Note

Attention: Dedicated Container for Gemma

For Gemma models, please use the nvcr.io/nvidia/nemo:24.05 container. Also check our Gemma playbooks.

Note

Attention: Dedicated Container for CodeGemma

For CodeGemma models, please use the nvcr.io/nvidia/nemo:24.03.codegemma container. Aside from file names, the same script and command is valid for both Gemma and CodeGemma.

Checkpoint Conversion

NVIDIA provides scripts to convert the external Gemma checkpoints from Jax, Pytorch, and HuggingFace format to .nemo format. The .nemo checkpoint will be used for SFT, PEFT, and inference.

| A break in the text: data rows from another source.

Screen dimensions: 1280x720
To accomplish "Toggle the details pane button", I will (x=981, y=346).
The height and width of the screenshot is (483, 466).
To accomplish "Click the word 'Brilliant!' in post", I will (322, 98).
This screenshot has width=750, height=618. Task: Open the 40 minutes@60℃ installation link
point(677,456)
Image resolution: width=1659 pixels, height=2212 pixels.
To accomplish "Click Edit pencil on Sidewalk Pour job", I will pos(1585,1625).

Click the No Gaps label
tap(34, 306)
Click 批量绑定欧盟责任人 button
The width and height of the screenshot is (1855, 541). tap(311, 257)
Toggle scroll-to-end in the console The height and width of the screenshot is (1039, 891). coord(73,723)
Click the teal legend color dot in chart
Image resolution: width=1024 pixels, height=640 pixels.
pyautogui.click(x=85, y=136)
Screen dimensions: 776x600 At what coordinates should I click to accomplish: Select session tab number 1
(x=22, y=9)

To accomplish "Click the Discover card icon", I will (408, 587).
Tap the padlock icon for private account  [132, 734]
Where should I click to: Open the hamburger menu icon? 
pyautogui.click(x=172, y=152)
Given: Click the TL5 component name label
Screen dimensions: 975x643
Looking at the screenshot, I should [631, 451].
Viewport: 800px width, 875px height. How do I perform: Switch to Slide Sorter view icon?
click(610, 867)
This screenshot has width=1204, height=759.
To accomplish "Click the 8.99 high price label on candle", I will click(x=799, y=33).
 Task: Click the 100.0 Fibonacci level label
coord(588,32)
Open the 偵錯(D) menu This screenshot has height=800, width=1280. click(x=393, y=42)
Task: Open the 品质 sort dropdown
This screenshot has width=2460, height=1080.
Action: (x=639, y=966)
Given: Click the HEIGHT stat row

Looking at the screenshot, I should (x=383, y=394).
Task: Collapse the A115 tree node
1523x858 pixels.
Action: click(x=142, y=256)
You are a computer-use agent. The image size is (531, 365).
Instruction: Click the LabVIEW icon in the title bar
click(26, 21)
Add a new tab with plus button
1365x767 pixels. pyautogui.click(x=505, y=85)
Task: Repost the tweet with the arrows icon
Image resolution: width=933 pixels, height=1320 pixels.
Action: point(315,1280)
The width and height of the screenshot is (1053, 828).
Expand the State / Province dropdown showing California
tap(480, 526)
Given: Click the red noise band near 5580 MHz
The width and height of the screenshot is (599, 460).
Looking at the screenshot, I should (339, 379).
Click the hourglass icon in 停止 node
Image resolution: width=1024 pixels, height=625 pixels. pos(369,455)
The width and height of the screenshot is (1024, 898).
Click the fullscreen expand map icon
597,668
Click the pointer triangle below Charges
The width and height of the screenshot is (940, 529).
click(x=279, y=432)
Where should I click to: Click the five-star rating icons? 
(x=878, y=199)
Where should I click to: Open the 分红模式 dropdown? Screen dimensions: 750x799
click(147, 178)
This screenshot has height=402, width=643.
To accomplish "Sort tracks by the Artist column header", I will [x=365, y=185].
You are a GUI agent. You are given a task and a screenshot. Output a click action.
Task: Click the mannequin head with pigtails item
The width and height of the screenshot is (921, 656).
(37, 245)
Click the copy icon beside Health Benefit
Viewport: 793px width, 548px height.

Run the container using the following command:

docker run --gpus device=1 --shm-size=2g --net=host --ulimit memlock=-1 --rm -it -v ${PWD}:/workspace -w /workspace -v ${PWD}/results:/results nvcr.io/nvidia/nemo:24.05 bash

Option 1: Convert the Jax Gemma model to .nemo model (clone Google Gemma Jax repo to /path/to/google/gemma_jax):

pip install orbax jax flax jaxlib; \
export PYTHONPATH=/path/to/google/gemma_jax:$PYTHONPATH; \
python3 /opt/NeMo/scripts/checkpoint_converters/convert_gemma_jax_to_nemo.py \
--input_name_or_path /path/to/gemma/checkpoints/jax/7b \
--output_path /path/to/gemma-7b.nemo \
--tokenizer_path /path/to/tokenizer.model

Option 2: Convert the Pytorch Gemma model to .nemo model (clone Google Gemma PyTorch repo to /path/to/google/gemma_pytorch):

pip install fairscale==0.4.13 immutabledict==4.1.0 tensorstore==0.1.45; \
export PYTHONPATH=/path/to/google/gemma_pytorch:$PYTHONPATH; \
python3 /opt/NeMo/scripts/checkpoint_converters/convert_gemma_pyt_to_nemo.py \
--input_name_or_path /path/to/gemma/checkpoints/pyt/7b.ckpt \
--output_path /path/to/gemma-7b.nemo \
--tokenizer_path /path/to/tokenizer.model

Option 3: Convert the HuggingFace Gemma model to .nemo model:

python3 /opt/NeMo/scripts/checkpoint_converters/convert_gemma_hf_to_nemo.py \
--input_name_or_path /path/to/gemma/checkpoints/hf/7b \
--output_path /path/to/gemma-7b.nemo \
--tokenizer_path /path/to/tokenizer.model

The generated gemma-7b.nemo file uses distributed checkpointing and can be loaded with any tensor parallel (tp) or pipeline parallel (pp) combination without reshaping/splitting.